Cependant, depuis la déclaration de 2005 de l’OMS, sur l’EHS et son rapport de 2014 sur les risques du téléphone mobile en matière de santé publique, de nombreux progrès ont été accomplis dans l’identification et la caractérisation clinique et biologique de l’EHS. Ceux-ci ont fait l’objet d’une précédente réunion de consensus scientifique international sur l’EHS et la MCS s’étant tenu en mai 2015 à l’Académie royale de médecine de Belgique à Bruxelles.

En constatant que la prévalence de l’EHS augmentait dans le monde, nous avons donc constitué et entretenu, depuis 2009,une base de données internationale qui a été enregistrée par le Comité français pour la protection des personnes (RPC), sous le numéro d’enregistrement 2017-A02706-47, et par «la base de données européennes d’essais cliniques»(«EudraCT»), sous le numéro d’enregistrement 2018-001056-36. Cette base de données [qui a en outre bénéficié de l’autorisation de la Commission nationale de l’informatique et des libertés (CNIL)] comprend actuellement plus de 2000 cas d’EHS et / ou de MCS. Tous les patients inclus dans cette base ont donné leur consentement éclairé pour les enquêtes de recherche clinique et biologique. En outre, tous ces patients ont été enregistrés dans la base de données de façon anonyme.

En interrogeant cette base de données, nous avons montré pour la première fois que l’EHS est fréquemment associée à la MCS, et qu’EHS et MCS se caractérisent par un tableau clinique similaire, et qui peut être identifié objectivement par la détection des mêmes biomarqueurs dans le sang périphérique et l’urine, ainsi que par la présence d’anomalies pulsométriques dans le cerveau notamment au niveau de la région capsulothalamique des lobes temporaux. Il apparaît ainsi qu’EHS et MCS pourraient s’avérer être en fait, deux aspects étiopathogéniques d’un même syndrome pathologique d’intolérance environnemental. Nous voudrions ici passer en revue nos différentes découvertes et discuter le fait que l’EHS relève en vérité d’une véritable pathologie neurologique, elle-même relevant d’un mécanisme physiopathologique commun avec la MCS.
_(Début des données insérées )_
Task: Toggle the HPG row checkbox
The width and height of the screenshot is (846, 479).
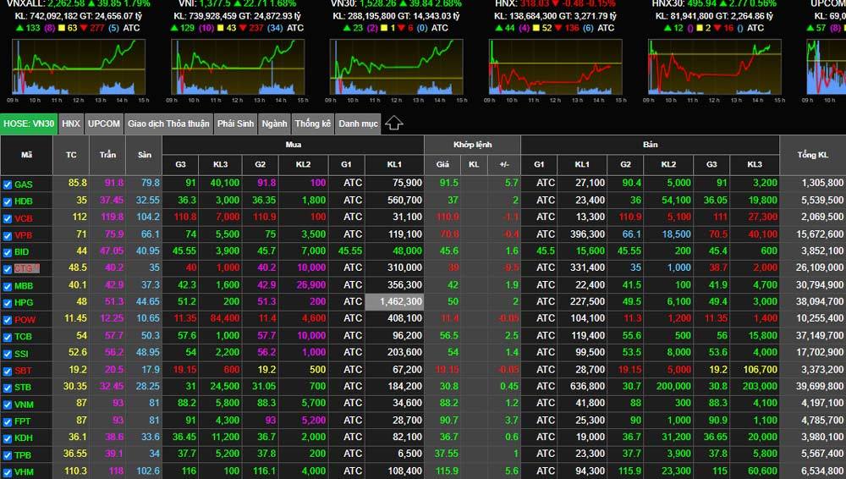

On notera par ailleurs que l’EHS –quelle qu’en soit l’origine causale– est devenue un fléau mondial. Comme nous l’avons montré, cette affection peut être diagnostiquée, médicalement traitée, et éventuellement prévenue. Ce qui par conséquent conduit à demander à l’OMS d’inclure l’EHS dans la classification internationale des maladies (CIM).